Excerpted passage: Begin

Elderly Georgians received some good news from Gov. Brian Kemp in the form of increased appropriations for citizens who want to remain in their homes rather than moving into a nursing home or other institution. According to preliminary estimates, the funding could allow an additional 1,000 Georgians to remain in their homes.
The news arrived in the governor's budget for fiscal year 2020, which proposes appropriating an additional $1.8 million for home and community-based services for the elderly. The aid would be provided as part of the state-sponsored portion of Medicaid. An estimated 7,000 Georgians are on the waiting list for waivers of state limits on Medicaid in order to receive financial support for home care, such as help with bathing, dressing, meals, housekeeping, home health services and respites for caregivers. The ordinary income limits for Medicaid are raised if a person is granted a home health-care waiver.
The measure has been hailed by advocates for elderly citizens and leaders of community-based organizations as a measure that will save significant amounts of taxpayer dollars and also provide elderly citizens with the kind of care they prefer. Home and community-based care costs about 1/10 the cost of private nursing home care. In fiscal year 2017, about 34,000 Georgians received subsidies for home health-care services. Each of Georgia's 159 counties has people on the waiting list for a Medicaid waiver.
The governor's proposed budget is a long way from approval, and the fate of his health care proposal cannot be safely predicted. Nevertheless, the bill has wide support, and its chances of passing appear to be good.

Excerpted passage: End

[Task goal] Please state how much additional money the governor's fiscal year 2020 budget proposes for home and community-based services for the elderly, according to the article on Georgia's home-care funding.

Record extracts: Begin

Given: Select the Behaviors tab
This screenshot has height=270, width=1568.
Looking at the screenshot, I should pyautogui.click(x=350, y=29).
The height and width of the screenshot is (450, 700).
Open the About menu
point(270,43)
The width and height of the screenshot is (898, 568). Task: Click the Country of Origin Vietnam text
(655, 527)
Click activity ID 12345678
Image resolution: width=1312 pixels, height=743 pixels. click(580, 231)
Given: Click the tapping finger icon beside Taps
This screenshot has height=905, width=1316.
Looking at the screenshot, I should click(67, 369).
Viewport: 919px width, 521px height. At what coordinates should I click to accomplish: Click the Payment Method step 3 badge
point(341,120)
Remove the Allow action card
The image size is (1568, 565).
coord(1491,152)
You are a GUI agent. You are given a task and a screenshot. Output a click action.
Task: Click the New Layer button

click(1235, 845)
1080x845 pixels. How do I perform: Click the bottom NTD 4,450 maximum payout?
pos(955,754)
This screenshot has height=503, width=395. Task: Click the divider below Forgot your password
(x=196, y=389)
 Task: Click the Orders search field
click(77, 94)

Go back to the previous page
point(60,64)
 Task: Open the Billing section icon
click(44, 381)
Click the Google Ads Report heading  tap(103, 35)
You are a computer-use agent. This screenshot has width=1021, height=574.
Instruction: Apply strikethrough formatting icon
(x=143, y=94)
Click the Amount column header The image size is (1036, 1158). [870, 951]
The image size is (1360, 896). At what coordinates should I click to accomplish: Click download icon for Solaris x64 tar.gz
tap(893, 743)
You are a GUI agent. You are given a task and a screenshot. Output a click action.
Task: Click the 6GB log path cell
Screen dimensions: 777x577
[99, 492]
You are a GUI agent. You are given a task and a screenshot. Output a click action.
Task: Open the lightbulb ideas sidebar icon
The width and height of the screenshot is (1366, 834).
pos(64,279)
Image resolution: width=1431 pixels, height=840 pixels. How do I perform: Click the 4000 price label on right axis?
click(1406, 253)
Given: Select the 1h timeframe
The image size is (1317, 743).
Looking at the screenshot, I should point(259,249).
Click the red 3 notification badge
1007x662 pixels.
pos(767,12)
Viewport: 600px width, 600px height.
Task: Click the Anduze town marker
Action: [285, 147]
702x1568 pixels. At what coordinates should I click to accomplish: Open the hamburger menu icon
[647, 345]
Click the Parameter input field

Record extracts: End

[Response box] An additional $1.8 million.